The study authors cited "relationship inertia," a theory from earlier research, as a reason poorly matched couples stay together. As time goes on, partners feel "constrained" by the complexities of the situation when they may have more wisely parted company, the research noted.
"You get on this escalator and begin sliding into a relationship, rather than deciding in a thoughtful way to become more involved," said Busby. "People say, 'I've invested four or five years in this relationship' or 'We bought a house together,'" he added, noting that "the relationship becomes too complicated to leave."
Busby cautioned against concluding that premarital sex necessarily leads to a bad marriage, however.
"Just because someone has sex early in a relationship doesn't mean the marriage is doomed," he said. "We're not saying that."
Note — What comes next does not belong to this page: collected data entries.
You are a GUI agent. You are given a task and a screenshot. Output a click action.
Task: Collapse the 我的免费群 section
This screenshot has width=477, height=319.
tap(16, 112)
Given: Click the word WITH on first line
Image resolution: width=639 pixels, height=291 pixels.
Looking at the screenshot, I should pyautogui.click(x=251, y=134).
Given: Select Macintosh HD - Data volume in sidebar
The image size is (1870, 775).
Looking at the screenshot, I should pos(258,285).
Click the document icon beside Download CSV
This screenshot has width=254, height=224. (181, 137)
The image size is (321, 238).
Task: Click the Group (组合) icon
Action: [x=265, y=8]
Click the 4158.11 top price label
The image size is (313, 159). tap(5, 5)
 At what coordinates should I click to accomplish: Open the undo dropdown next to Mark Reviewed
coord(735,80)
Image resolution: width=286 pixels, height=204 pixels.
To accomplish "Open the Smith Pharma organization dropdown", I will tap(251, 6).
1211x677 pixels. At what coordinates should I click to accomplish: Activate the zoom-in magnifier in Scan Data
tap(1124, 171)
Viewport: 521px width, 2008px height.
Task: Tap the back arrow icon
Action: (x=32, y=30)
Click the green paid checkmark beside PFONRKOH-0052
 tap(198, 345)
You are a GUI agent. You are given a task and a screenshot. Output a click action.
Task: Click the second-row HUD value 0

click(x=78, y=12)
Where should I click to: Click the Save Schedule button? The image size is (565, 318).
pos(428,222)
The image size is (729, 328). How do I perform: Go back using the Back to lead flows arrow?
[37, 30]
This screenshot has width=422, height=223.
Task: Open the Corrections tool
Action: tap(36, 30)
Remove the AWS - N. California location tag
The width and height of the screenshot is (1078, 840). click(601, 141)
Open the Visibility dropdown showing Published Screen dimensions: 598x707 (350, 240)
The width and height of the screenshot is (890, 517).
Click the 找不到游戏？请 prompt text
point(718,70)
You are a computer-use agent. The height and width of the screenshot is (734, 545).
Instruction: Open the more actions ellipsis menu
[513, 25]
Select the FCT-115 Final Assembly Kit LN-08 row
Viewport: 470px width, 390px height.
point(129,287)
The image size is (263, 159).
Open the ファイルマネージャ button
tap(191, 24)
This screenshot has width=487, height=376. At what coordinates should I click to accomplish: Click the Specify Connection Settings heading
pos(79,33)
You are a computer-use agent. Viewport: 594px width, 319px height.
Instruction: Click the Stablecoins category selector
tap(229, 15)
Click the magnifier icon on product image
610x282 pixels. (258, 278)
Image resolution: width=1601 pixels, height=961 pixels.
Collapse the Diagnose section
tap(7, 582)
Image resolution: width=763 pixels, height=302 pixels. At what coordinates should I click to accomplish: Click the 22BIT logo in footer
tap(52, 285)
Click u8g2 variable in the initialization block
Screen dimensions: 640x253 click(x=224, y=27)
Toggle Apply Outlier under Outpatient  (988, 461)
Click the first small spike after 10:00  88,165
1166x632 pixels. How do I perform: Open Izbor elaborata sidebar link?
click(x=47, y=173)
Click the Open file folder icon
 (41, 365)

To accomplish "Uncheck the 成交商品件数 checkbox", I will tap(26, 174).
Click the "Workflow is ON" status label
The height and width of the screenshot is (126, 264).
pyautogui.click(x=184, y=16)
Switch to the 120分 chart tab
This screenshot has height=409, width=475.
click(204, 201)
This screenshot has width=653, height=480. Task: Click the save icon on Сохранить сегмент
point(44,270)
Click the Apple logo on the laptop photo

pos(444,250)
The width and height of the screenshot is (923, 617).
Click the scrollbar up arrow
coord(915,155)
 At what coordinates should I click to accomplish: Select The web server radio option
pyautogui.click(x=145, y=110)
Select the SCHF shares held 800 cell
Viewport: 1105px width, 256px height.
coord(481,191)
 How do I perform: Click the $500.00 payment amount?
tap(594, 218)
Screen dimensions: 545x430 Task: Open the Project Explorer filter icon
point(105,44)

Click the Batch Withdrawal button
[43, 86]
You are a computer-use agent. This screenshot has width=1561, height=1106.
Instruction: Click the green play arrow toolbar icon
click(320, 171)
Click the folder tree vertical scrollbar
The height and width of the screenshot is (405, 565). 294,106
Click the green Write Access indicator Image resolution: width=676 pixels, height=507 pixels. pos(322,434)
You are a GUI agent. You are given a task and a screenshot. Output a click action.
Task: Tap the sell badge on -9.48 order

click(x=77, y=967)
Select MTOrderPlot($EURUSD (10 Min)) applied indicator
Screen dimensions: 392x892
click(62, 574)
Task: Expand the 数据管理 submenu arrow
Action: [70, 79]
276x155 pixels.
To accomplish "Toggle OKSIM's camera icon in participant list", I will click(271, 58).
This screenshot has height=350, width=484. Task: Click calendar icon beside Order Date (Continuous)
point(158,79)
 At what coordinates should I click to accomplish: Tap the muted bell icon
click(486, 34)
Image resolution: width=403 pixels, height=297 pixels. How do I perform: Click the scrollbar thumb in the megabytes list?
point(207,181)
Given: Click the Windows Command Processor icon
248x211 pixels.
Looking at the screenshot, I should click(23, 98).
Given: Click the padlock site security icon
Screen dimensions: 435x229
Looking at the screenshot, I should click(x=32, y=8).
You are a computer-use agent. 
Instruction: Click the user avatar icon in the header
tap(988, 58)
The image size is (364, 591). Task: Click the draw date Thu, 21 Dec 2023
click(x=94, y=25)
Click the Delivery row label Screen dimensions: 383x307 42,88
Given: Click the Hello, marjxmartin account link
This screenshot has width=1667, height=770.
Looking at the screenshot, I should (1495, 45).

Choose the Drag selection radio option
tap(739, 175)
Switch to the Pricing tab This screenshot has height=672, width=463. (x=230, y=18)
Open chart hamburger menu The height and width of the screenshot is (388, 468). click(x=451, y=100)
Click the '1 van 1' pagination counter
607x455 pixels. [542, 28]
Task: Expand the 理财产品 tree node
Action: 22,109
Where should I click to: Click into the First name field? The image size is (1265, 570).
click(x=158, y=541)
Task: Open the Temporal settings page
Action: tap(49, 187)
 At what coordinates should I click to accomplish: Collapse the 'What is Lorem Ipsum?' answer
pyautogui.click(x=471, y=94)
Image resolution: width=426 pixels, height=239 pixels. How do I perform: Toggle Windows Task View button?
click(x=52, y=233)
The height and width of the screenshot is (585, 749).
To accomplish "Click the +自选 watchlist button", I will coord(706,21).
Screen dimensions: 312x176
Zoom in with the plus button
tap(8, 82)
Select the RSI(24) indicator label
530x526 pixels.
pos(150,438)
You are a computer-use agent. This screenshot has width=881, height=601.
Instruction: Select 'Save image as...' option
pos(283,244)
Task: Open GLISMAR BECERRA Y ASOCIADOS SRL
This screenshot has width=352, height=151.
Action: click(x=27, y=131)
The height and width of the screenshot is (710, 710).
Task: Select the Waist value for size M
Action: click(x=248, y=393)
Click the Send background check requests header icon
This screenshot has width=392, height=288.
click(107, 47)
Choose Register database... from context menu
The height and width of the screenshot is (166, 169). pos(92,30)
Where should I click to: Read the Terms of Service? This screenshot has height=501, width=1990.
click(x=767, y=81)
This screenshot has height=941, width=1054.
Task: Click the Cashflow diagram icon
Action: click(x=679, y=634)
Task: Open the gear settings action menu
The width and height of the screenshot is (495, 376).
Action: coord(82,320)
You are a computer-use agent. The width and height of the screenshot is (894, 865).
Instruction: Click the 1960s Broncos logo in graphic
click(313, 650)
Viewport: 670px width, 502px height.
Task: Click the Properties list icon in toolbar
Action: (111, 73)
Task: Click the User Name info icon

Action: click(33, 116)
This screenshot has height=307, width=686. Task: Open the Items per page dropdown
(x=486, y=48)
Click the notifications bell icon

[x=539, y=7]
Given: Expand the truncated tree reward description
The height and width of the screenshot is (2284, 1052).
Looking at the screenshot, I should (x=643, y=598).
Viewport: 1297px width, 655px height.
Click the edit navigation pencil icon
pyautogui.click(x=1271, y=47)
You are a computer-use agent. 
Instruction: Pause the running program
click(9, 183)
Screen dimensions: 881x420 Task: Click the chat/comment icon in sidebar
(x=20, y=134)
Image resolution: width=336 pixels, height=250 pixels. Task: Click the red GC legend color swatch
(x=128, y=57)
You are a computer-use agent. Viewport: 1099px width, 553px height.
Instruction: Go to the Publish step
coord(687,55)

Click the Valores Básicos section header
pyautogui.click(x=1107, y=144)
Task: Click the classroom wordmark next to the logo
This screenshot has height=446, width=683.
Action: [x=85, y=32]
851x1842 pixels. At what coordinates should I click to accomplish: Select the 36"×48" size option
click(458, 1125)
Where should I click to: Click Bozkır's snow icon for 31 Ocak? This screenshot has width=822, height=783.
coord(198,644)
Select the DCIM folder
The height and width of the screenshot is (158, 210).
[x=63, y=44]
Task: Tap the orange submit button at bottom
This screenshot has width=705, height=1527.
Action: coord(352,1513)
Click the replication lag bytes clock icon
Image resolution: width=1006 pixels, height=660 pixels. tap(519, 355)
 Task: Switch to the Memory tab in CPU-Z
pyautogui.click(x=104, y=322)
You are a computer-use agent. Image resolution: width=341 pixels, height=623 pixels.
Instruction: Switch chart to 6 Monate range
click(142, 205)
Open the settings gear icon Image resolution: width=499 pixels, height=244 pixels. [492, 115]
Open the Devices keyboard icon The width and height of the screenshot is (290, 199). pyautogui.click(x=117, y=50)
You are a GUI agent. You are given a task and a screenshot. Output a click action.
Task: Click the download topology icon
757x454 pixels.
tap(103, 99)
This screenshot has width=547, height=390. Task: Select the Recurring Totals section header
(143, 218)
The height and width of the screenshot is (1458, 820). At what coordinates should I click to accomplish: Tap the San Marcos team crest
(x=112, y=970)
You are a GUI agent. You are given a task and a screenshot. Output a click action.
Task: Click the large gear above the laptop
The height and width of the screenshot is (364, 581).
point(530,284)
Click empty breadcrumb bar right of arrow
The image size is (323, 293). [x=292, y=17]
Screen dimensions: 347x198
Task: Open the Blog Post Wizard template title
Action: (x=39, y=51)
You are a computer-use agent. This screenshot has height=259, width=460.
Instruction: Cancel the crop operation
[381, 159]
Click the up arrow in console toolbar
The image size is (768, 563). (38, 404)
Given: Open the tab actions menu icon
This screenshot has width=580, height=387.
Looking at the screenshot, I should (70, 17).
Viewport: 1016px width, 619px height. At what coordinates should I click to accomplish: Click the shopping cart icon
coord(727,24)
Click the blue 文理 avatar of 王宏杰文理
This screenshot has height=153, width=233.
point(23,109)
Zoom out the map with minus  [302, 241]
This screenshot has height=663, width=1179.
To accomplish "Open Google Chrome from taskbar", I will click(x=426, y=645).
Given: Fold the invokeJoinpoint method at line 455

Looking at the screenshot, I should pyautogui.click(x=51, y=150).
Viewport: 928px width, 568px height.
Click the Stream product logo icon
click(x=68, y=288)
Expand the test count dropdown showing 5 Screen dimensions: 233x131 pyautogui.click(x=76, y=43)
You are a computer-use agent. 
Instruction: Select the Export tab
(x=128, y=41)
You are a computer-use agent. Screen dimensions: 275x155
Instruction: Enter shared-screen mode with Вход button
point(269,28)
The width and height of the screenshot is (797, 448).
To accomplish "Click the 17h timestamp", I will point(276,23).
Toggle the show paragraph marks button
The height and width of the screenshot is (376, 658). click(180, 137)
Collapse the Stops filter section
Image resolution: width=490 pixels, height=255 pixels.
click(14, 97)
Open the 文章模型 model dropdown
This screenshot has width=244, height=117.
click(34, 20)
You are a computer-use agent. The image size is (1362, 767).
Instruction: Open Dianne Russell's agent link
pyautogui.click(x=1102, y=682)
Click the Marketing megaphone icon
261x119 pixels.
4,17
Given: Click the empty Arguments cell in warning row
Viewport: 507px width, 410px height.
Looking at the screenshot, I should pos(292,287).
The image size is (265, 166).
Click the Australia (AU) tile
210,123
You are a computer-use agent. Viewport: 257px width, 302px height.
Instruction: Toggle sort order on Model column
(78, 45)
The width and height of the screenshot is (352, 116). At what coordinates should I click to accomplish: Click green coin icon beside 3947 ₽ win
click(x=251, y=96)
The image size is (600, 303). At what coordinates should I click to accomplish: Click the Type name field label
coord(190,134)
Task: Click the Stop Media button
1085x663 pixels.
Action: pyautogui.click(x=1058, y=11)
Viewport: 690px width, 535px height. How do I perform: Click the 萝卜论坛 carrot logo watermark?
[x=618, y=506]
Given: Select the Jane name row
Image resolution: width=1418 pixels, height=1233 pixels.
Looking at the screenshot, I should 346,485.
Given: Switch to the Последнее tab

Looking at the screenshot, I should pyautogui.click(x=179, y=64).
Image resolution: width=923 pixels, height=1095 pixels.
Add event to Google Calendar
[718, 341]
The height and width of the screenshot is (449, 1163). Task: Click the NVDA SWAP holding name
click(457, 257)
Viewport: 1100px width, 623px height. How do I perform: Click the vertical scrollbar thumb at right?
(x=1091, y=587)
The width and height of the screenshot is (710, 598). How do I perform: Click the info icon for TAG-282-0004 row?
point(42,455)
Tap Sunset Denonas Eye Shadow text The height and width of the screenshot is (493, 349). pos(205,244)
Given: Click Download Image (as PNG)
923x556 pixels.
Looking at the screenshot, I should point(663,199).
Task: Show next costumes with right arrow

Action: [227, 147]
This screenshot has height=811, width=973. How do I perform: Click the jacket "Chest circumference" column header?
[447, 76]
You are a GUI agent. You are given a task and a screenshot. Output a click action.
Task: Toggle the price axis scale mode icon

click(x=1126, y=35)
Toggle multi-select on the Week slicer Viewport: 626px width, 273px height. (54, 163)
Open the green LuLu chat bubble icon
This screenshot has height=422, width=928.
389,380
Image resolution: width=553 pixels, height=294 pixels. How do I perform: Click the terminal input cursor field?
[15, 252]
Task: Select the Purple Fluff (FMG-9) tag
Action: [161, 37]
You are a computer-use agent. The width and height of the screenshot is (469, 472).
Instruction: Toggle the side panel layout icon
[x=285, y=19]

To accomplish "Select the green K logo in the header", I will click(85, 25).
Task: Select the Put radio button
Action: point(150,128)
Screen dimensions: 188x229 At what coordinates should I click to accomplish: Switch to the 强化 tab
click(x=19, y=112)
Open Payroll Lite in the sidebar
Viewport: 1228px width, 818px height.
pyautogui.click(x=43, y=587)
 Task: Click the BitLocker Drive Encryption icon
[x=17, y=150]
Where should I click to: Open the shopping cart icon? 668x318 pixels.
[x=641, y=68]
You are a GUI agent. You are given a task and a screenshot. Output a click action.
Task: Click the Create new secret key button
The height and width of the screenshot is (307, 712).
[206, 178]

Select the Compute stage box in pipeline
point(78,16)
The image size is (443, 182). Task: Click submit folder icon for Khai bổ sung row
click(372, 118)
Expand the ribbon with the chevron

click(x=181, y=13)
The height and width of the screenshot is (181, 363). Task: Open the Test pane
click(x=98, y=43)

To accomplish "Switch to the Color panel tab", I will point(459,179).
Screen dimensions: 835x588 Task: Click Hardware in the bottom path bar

Busby also said the study group was more white and educated than a random sample of Americans would be, so more research is needed to draw stronger conclusions.
But the study, published in the December issue of the Journal of Family Psychology, suggests that an early focus on sex may lead to "more brittle marriages."
"You can have great sex with someone you have an incompatible personality with," Busby pointed out. "Sex is important, but it is not the only important thing in marriage."
The study drew praise from another expert on interpersonal relationships.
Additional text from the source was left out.